Los familiares supervivientes recibieron 38,3 millones de dólares después de que Chiquita admitiera su responsabilidad en la financiación del grupo armado que mató a sus familiares.

Un tribunal de Estados Unidos ordenó al gigante bananero Chiquita Brands International pagar una indemnización a las víctimas de la violencia paramilitar en Colombia.

Un jurado de un tribunal federal en Florida dijo el lunes que la empresa debe pagar 38,3 millones de dólares en daños y perjuicios a las familias de ocho colombianos asesinados por las Autodefensas Unidas de Colombia (AUC).

Las AUC, designadas organización terrorista por Estados Unidos, eran conocidas por abusos contra los derechos humanos, según EarthRights, una ONG que ayudó a construir el caso.

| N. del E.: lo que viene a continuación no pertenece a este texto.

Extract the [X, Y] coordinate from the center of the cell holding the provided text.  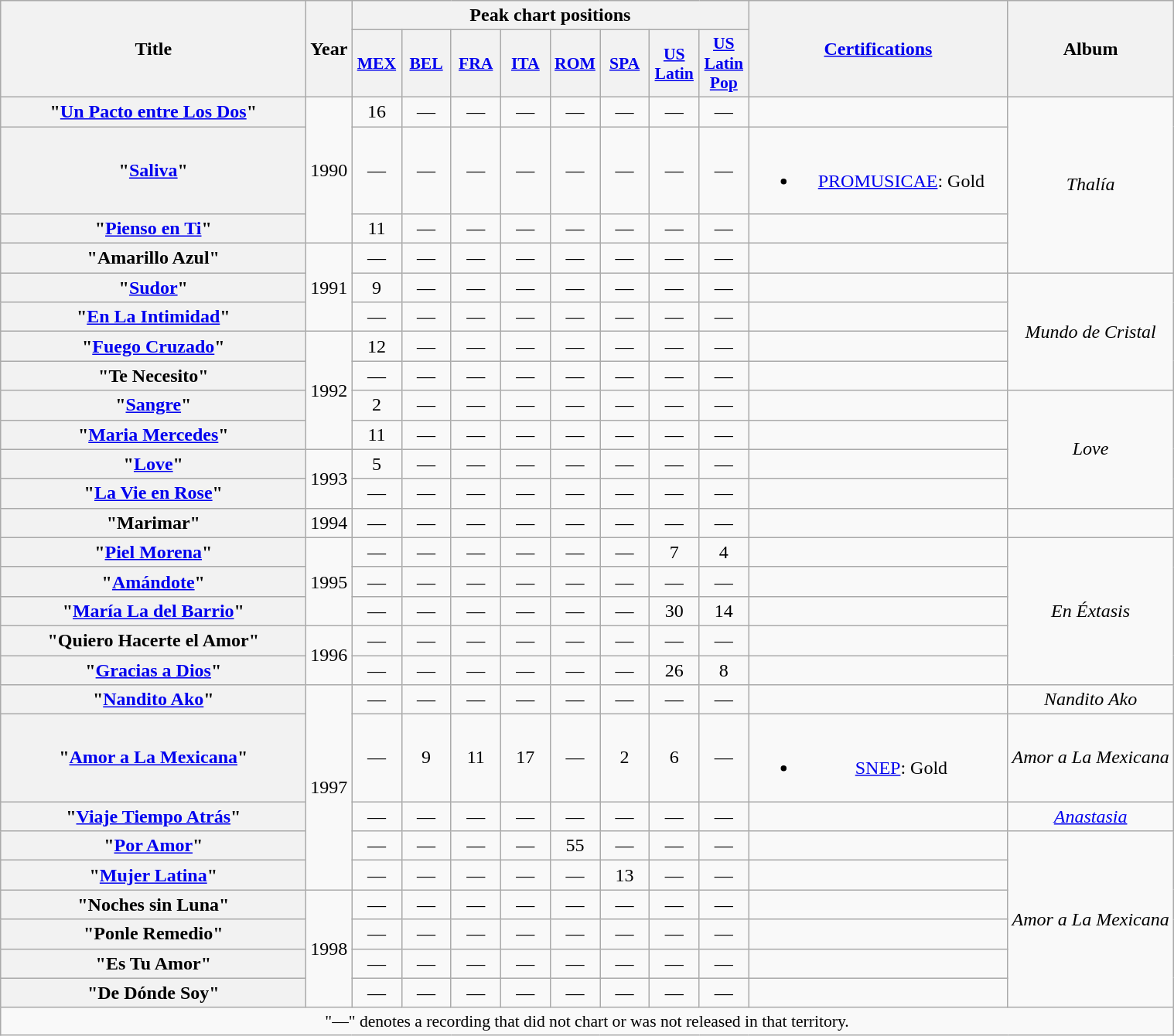
"Amor a La Mexicana" [153, 758]
8 [724, 671]
"Te Necesito" [153, 376]
SNEP: Gold [879, 758]
"Nandito Ako" [153, 700]
1992 [329, 391]
Nandito Ako [1090, 700]
"Es Tu Amor" [153, 964]
Thalía [1090, 184]
"Sudor" [153, 288]
FRA [476, 63]
1996 [329, 655]
14 [724, 611]
Year [329, 49]
ITA [525, 63]
Album [1090, 49]
En Éxtasis [1090, 611]
16 [377, 111]
55 [575, 846]
13 [625, 875]
"Amarillo Azul" [153, 258]
30 [674, 611]
"Ponle Remedio" [153, 934]
PROMUSICAE: Gold [879, 170]
SPA [625, 63]
Certifications [879, 49]
MEX [377, 63]
"Quiero Hacerte el Amor" [153, 640]
Anastasia [1090, 817]
17 [525, 758]
1994 [329, 523]
"Noches sin Luna" [153, 905]
"Pienso en Ti" [153, 229]
"—" denotes a recording that did not chart or was not released in that territory. [588, 1022]
"Viaje Tiempo Atrás" [153, 817]
"Por Amor" [153, 846]
Love [1090, 449]
12 [377, 346]
26 [674, 671]
"Un Pacto entre Los Dos" [153, 111]
1993 [329, 479]
Peak chart positions [551, 15]
1991 [329, 288]
"Saliva" [153, 170]
"En La Intimidad" [153, 317]
"Love" [153, 464]
USLatinPop [724, 63]
"Gracias a Dios" [153, 671]
1995 [329, 582]
Title [153, 49]
7 [674, 552]
1997 [329, 787]
1998 [329, 949]
"La Vie en Rose" [153, 493]
1990 [329, 170]
"Piel Morena" [153, 552]
"Marimar" [153, 523]
"Fuego Cruzado" [153, 346]
6 [674, 758]
BEL [426, 63]
"De Dónde Soy" [153, 993]
4 [724, 552]
Mundo de Cristal [1090, 332]
"Maria Mercedes" [153, 435]
"María La del Barrio" [153, 611]
"Mujer Latina" [153, 875]
USLatin [674, 63]
"Amándote" [153, 582]
"Sangre" [153, 405]
5 [377, 464]
ROM [575, 63]
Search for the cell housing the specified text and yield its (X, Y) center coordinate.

Los ocho demandantes en el caso eran las familias de las víctimas, que según sus abogados incluyen a maridos e hijos asesinados por las AUC.

«Nuestros clientes arriesgaron sus vidas para responsabilizar a Chiquita y confiar en el sistema de justicia de Estados Unidos», dijo Agnieszka Fryszman, una de las abogadas que lidera el caso.

Herederos - Colombia
Miembros de las AUC posan antes de prepararse para entregar las armas en 2004 en la región nororiental de Tibú en Colombia (Archivo: Rafa Salafranca/EPA)

En 2007, un tribunal estadounidense ordenó a Chiquita pagar una multa de 25 millones de dólares para resolver los cargos penales por haber hecho negocios con las AUC.

En ese caso, la empresa admitió haber pagado dinero por protección entre 2001 y 2004, lo que dijo que hizo para proteger a los empleados. Afirmó que fue víctima de chantaje.

Pero los fiscales alegaron que Chiquita pagó a las AUC casi 2 millones de dólares a pesar de saber que el grupo estaba involucrado en un reinado de violencia.

El jurado aceptó el argumento de que el dinero transferido a unidades paramilitares se utilizó para cometer crímenes de guerra como asesinato, secuestro, extorsión, tortura y desapariciones forzadas.

En la década de 1990, las AUC libraron una feroz guerra contra los combatientes de extrema izquierda colombianos, a veces con la ayuda de miembros de las fuerzas armadas.

El grupo depuso las armas en 2006, confesó los crímenes y acordó compensar a las víctimas.

Marco Simons, abogado general de EarthRights International, elogió el veredicto como «un fuerte mensaje a las corporaciones de todo el mundo: beneficiarse de violaciones de derechos humanos no quedará impune».

Simons también elogió la valentía de las familias que ganaron el pleito contra una gran empresa estadounidense.